Carl Cappeller, A Sanskrit – English Dictionary , Londra, Boston e Strasburgo, 1891: Paramartha, m, the highest or whole truth, reality.
Leumann Monier Cappeller, A Sanskrit English Dictionary, Oxford 1899: Paramartha, m. the highest or whole truth.
Artha, del resto, significa propriamente “oggetto”, “realtà”
Peraltro, quanto Lei dice riguardo al possibile significato di “conoscenza spirituale nella sua totalità”, non è affatto errato, ma si tratta di un significato derivato ed ovvio per la mentalità indù in quanto la Conoscenza, quella vera, è la realtà più profonda di ogni cosa, non avendo più alcun senso, a questo livello, parlare di soggettivo od oggettivo.
ad 2) Prendo atto di quanto precisa riguardo al suo intento, ma, allora, il Suo discorso è un po’ meno preciso perché alcune delle cose che Lei dice si applicano piuttosto alla Realtà presa nella Sua Totalità e non alla Manifestazione.
Certo, cortese Anonimo, il sale del discutere è sapido proprio quando c’è qualcosa su cui farlo. Essendo questo il nostro primo punto di dissenso, ho solo tenuto a sottolineare precisare la mancanza di intento polemico da parte mia.
Venendo al punto, generalmente, quando so per certo di sapere qualcosa, di padroneggiare adeguatamente una materia, non mi ritiro dalla discussione. Come ho premesso, questo non è il caso del sanscrito; anche se credo di avere una buona, o almeno discreta, conoscenza del sanscrito upanishadico e vedico; i cui termini chiave, sono, appunto, circa 150. Questa conoscenza non mi è data soltanto dallo studio su dizionari o testi con annesse tavole di comparazione lessicale; ma soprattutto dagli scambi diretti con eminenti personalità della cultura indiana. Il pandit di cui parlai in un mio articolo è una di queste. Il mio metodo, per ciascuno dei termini di questo mio piccolo dizionario, fu di chiedere all’interlocutore di rendere sempre la terminologia sanscrita in inglese, e magari accompagnarla, ove necessario, da un commento. La cosa fu possibile solo fino ad un certo punto, proprio per la difficoltà da me già accennata in precedenza: la povertà lessicale delle lingue occidentali riguardo ai concetti metafisici.

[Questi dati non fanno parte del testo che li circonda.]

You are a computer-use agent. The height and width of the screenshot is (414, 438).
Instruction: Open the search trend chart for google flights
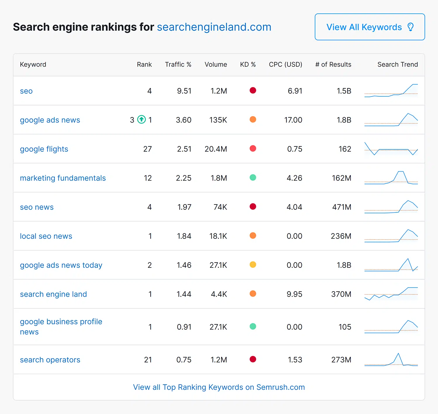(x=391, y=149)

Alcuni termini sanscriti, e “Artha” è fra questi, assumono significati diversi sia a seconda del contesto, sia a seconda del morfema che si aggiunge al semantema; vuoi come suffisso che come prefisso. Come ripeto, io sono molto lontano dal possedere, in questo campo, un’autorità tale da poter dire “è così non è così”. Tuttavia, scopo dei dizionari è deconstestualizzare, e offrire di ciascun termine il significato più preciso e generale. Se i dizionari dovessero contestualizzare, finirebbero per pesare molto più di tutti i pianeti conosciuti.
Posto ciò, anche se di tempo ne è passato, ricordo bene che non ho mai sentito utilizzare il termine “Paramartha” per designare il concetto Realtà Suprema; mentre, senza eccezione, esso veniva reso con Nirguna Brahman, o Sunyata. A proposito di “Sunyata”, a scanso equivoci, è meglio chiarire che pur se il termine è sanscrito, la sua collocazione è prettamente di area buddista; e, ciò non dimeno, il significato dei due termini è identico; tanto che, per la ragione addotta nello scorso post, gli indù dotti (ed infatti è da loro che ho appreso questo), lo usano come sinonimo di Nirguna Brahman. Faccio rilevare che un advatin puro come Gaudapada, in guisa piuttosto provocatoria e iconoclasta (se lo poteva permettere) disse che un vero buddista e un vero advatin sono nomi diversi per la stessa cosa.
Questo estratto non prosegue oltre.